Case ID: ad3d_49/html/0395-02.html
Source: Caselaw Access Project
Author: {"author": "", "license": "Public Domain", "url": "https://static.case.law/"}
Date Created: 2024-08-24T03:29:51.129683

Ellen Reilly Castillo et al., Appellants, v Aubuchon Hardware, Defendant, and H & W Hardware Company et al., Respondents. (And a Third-Party Action.)
    [854 NYS2d 113]
   Plaintiffs were required to prove that the step stool from which plaintiff Ellen Reilly Castillo allegedly fell did not perform as intended and to exclude causes for the failure not attributable to defendants (see Speller v Sears, Roebuck & Co., 100 NY2d 38, 41 [2003]). In support of their motion for summary judgment, defendants relied on plaintiffs deposition testimony that she used the step stool without incident for several years preceding her fall, and her inability to identify anything defective or dangerous about the step stool, and the expert opinion of a licensed professional engineer who examined the step stool and performed tests on two exemplars thereof and concluded that any damage to plaintiffs step stool was the result and not the cause of plaintiffs fall (see Ramirez v Miller, 29 AD3d 310, 313-314 [2006]).

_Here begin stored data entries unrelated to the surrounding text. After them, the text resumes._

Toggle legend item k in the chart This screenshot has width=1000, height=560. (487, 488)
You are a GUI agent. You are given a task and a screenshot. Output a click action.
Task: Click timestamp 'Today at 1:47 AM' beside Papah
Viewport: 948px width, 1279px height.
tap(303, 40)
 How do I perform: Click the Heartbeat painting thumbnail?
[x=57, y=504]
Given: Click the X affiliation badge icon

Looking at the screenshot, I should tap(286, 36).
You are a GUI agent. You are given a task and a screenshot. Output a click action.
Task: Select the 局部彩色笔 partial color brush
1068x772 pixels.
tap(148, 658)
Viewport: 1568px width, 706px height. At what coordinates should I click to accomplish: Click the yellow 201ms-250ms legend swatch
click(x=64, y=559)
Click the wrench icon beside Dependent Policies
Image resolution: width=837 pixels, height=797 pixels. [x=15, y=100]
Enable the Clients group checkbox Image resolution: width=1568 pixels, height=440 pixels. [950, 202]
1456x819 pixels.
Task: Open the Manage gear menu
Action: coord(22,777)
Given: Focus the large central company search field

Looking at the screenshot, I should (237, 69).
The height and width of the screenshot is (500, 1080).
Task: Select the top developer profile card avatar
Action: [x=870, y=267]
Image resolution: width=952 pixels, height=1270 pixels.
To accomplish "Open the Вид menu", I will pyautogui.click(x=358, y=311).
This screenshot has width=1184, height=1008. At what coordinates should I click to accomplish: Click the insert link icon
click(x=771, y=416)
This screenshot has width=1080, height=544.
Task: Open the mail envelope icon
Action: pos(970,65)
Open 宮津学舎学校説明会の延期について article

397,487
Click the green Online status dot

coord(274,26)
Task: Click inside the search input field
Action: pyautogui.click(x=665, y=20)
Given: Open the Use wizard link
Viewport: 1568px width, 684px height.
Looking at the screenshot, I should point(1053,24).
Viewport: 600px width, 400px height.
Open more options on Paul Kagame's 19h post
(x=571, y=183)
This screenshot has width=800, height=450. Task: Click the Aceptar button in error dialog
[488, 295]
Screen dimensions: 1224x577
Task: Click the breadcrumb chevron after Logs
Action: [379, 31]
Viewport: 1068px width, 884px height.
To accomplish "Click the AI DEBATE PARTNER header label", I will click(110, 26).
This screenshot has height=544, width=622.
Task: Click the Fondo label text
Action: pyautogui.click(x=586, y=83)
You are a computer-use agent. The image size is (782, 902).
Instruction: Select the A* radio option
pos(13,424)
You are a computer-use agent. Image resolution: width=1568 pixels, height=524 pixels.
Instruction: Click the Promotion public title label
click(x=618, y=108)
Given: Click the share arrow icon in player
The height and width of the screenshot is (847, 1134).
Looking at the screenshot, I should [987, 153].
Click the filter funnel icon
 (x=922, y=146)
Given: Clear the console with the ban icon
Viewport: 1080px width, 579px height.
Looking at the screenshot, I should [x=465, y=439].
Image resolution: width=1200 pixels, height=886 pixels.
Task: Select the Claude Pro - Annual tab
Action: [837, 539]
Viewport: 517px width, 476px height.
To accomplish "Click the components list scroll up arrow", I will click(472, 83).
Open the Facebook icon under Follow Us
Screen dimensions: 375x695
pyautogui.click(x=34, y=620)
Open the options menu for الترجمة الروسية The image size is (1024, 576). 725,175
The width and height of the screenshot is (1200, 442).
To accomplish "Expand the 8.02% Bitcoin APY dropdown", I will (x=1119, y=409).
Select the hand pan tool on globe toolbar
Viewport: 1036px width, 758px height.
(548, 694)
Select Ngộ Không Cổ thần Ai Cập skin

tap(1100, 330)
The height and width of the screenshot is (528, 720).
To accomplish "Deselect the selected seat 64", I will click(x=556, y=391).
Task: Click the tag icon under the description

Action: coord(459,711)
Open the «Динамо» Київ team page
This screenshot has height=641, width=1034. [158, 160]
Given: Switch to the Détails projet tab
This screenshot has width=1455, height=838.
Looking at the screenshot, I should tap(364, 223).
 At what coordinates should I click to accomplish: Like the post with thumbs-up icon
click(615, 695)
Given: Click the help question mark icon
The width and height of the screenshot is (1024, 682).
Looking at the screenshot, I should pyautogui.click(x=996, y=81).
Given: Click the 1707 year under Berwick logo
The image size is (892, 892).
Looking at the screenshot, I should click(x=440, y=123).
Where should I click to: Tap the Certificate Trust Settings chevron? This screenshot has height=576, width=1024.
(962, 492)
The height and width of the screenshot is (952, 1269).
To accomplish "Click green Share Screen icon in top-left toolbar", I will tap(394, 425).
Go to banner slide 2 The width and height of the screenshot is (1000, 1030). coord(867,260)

Contrary to plaintiffs’ contention, the expert’s supplemental affidavit was not an overt attempt to cure deficiencies in defendants’ prima facie showing (see Scansarole v Madison Sq. Garden, L.P., 33 AD3d 517 [2006]), which included the expert’s first affidavit containing his opinion, based on initial testing, that the step stool was not defective and that the damage to it was consistent with being struck by plaintiffs body.

Plaintiffs testimony that the step stool “gave way” is insufficient to raise an inference that there was a manufacturing defect and that the cause of the damage to the step stool was not plaintiffs fall but a cause attributable to defendants (see Speller, 100 NY2d at 41). Concur—Lippman, P.J., Gonzalez, Sweeny and Catterson, JJ.